The special effects, were the best part of the movie for me: 100%. I love a world I can feel like I could walk into for real. The mixture of old familiar items like ring-binders on the police desks and wall heaters in the Police Department made it looked lived-in, like the set designers were paying attention (they don’t always). I know I will watch the movie over and over at home and pick out more and more details from the backgrounds and scenery.
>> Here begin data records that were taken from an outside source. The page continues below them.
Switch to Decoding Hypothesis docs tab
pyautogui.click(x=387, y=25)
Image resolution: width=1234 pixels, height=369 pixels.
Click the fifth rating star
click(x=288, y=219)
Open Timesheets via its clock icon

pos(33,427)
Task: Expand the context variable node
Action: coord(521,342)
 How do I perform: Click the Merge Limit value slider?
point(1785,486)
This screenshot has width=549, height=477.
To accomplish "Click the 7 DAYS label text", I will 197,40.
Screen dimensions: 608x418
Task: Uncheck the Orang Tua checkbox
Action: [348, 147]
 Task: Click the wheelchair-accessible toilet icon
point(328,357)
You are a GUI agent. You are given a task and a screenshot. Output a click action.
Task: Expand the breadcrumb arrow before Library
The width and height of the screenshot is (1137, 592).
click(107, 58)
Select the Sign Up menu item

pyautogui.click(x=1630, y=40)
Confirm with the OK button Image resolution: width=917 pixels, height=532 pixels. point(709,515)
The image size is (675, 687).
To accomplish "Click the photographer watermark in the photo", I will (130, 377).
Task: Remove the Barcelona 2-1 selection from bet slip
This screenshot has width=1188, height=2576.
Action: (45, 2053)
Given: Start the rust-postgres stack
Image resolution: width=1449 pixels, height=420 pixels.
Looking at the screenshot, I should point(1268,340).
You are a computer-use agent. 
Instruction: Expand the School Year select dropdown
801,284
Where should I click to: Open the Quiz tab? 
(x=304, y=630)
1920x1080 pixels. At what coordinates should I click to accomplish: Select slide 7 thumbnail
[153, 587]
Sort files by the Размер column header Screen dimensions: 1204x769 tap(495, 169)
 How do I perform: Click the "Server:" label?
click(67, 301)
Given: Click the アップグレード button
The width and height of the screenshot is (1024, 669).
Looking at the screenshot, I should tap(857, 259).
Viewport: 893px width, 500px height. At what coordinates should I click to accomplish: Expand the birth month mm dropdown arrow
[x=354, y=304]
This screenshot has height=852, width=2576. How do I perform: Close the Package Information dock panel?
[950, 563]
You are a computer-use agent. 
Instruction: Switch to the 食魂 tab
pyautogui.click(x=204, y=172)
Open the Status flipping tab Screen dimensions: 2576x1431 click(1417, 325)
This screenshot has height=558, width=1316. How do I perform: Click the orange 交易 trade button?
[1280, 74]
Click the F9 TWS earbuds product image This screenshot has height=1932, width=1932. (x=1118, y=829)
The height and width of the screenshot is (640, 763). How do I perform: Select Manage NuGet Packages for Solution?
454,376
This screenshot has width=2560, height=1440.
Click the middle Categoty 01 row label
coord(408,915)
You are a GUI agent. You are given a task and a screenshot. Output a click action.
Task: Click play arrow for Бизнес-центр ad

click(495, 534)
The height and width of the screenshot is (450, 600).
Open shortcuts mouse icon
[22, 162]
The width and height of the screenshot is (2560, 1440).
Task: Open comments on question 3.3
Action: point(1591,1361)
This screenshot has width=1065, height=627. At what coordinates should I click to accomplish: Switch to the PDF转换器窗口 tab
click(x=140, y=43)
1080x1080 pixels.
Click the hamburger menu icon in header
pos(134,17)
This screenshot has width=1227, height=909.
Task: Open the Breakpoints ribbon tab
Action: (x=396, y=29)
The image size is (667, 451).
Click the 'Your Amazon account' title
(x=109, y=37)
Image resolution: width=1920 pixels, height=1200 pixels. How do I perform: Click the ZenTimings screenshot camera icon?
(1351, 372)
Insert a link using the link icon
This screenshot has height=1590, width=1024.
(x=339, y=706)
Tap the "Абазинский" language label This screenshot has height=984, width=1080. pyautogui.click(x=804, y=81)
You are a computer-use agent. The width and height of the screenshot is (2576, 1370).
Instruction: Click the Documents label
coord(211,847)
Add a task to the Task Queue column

Now comes the problem: the set up and feeling of this movie were perfect, the depth and immersiveness were perfect; the premise was perfect. The story sucked beyond belief. The characters did not show any development over the duration of the movie and Harrison Ford’s Deckard was reduced to bumbling bit-part player. There were hints at a “middle story” (sort of backstory between the movies) but to me that would have been more interesting had they focused on that part more than the part they did. Overall it just felt pedestrian and lazy. So I’d have to give the plot and storytelling no more than 60%.
But, I can hear you saying, the original movie had a pretty wooden plot too. It bore little to no resemblance of Dick’s novel and we go through the emotions with the replicants a whole lot more than we do with the main characters; ironic if you know the plot. But there was enough in the original movie to make it instantly re-watchable. There were enough loose ends and questions to make you want to know what was going on, and why; this sequel doesn’t leave you with that feeling.
You should still watch this movie, over and over and over. I don’t think there is enough meat left on the bone for them to wheel out Harrison Ford (or Ridley Scott for that matter) and make another movie. But, like Star Wars, there’s enough depth in the world the movie created for there to be spin offs if the producers feel like it.